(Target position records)

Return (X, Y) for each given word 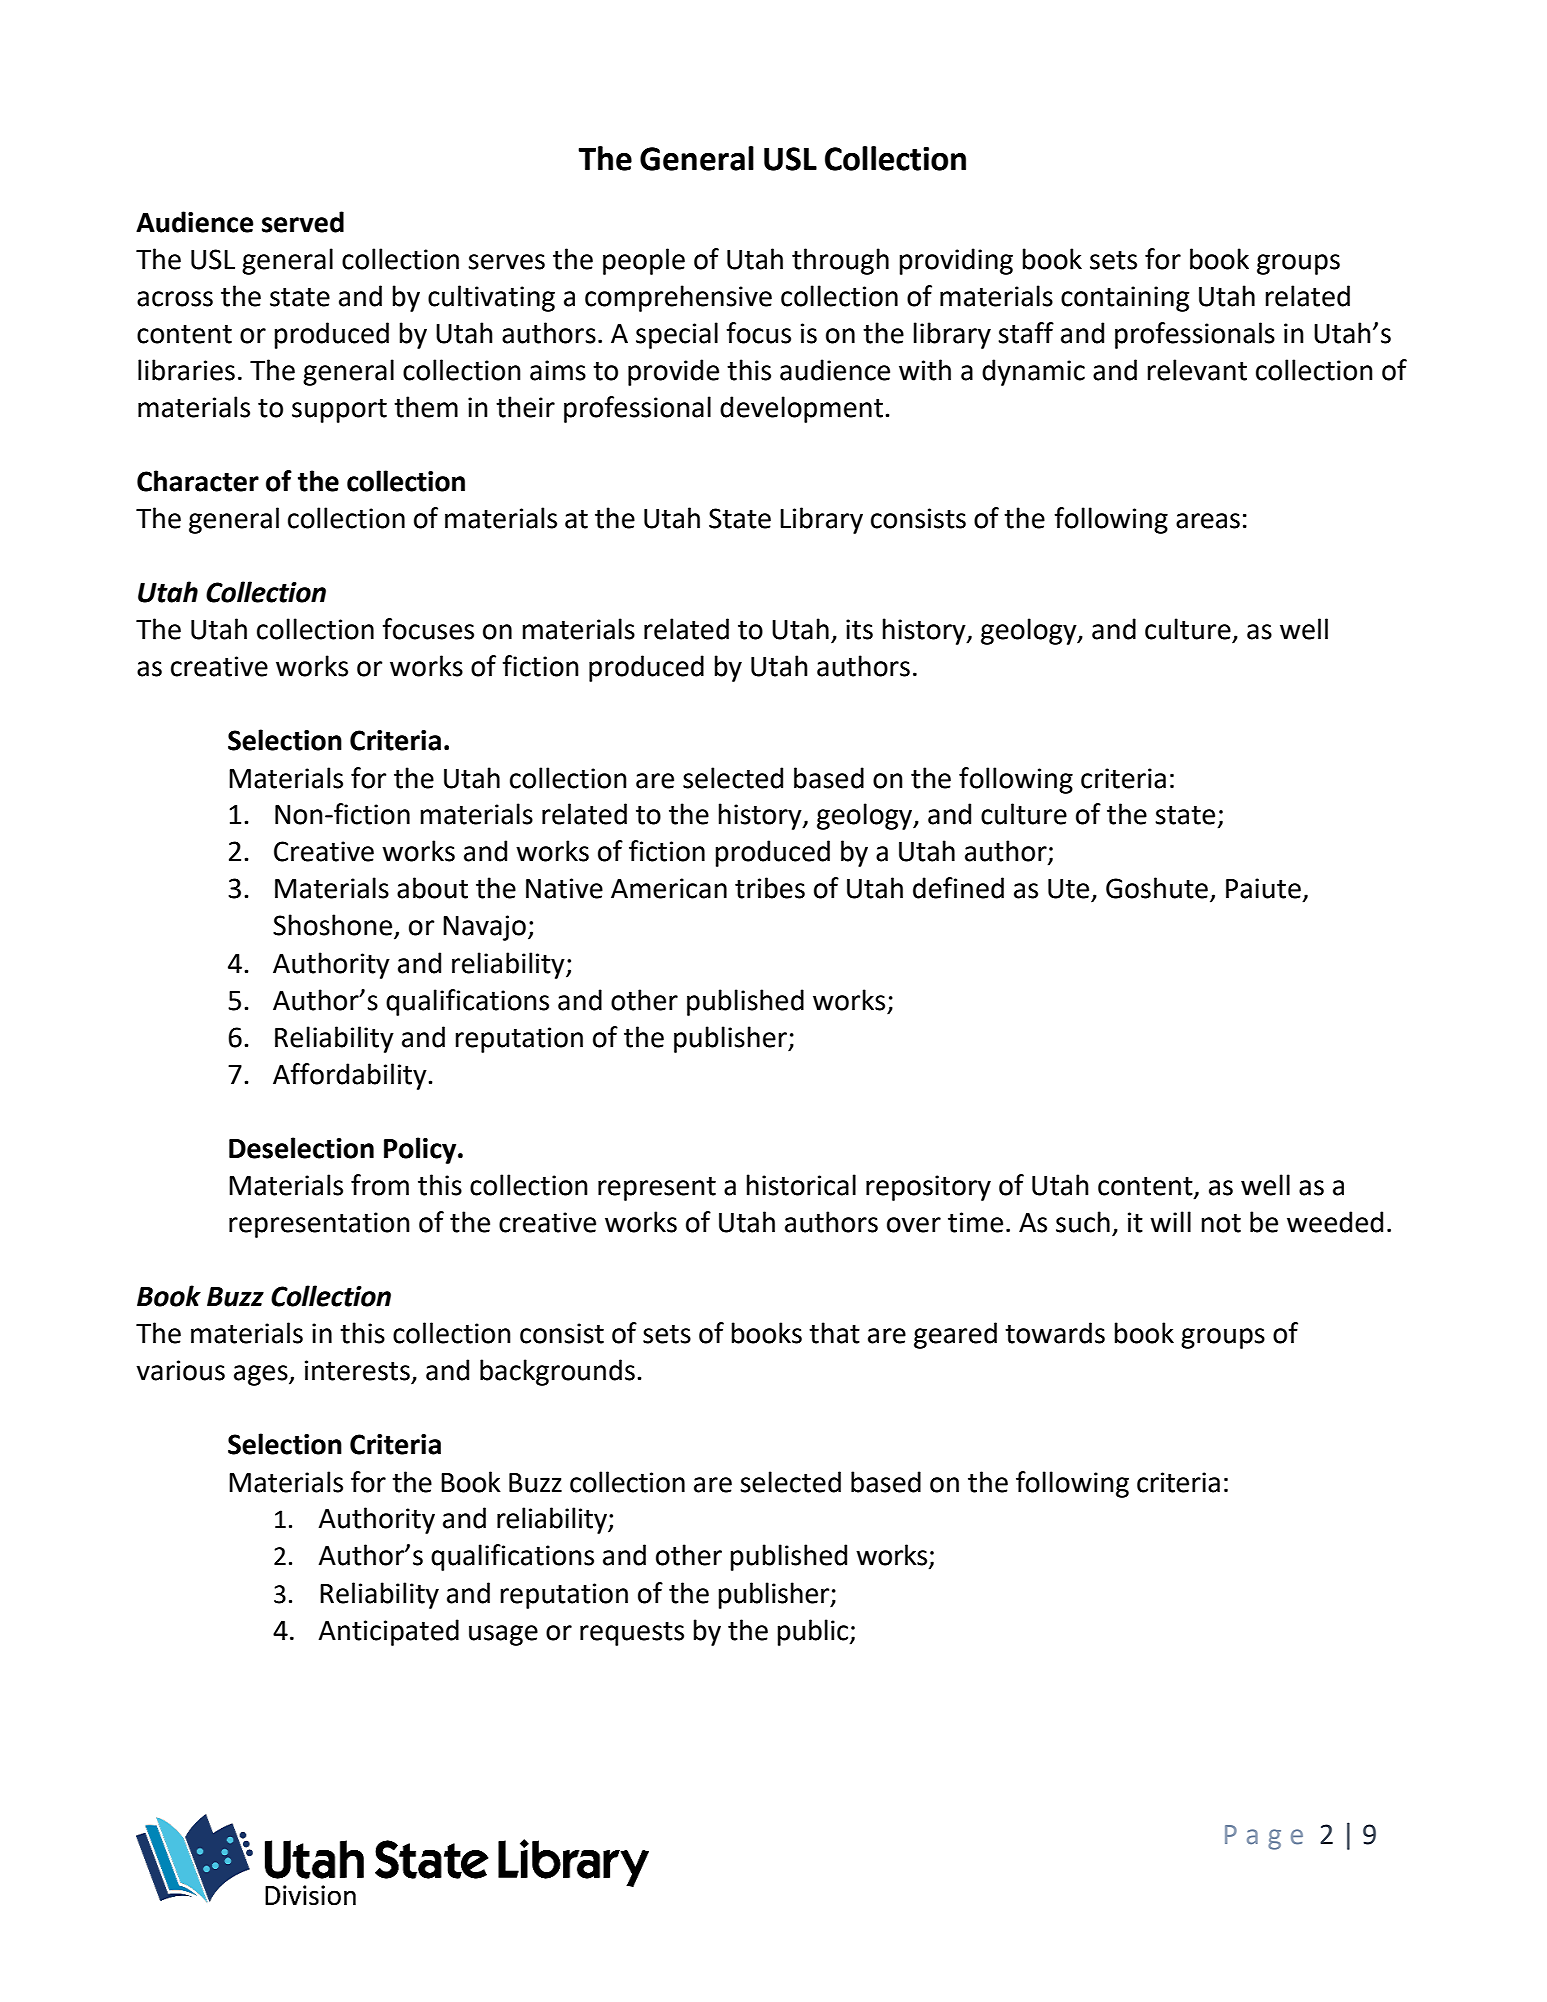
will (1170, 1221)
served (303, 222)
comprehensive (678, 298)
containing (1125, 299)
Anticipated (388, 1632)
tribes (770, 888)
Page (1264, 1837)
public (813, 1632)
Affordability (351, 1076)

### [Goal of the exercise]
Copy out every line of the data above word for word, and leave the pictures out of your answer.

### [Response to this exercise]
Return (X, Y) for each given word 
will (1170, 1221)
served (303, 222)
comprehensive (678, 298)
containing (1125, 299)
Anticipated (388, 1632)
tribes (770, 888)
Page (1264, 1837)
public (813, 1632)
Affordability (351, 1076)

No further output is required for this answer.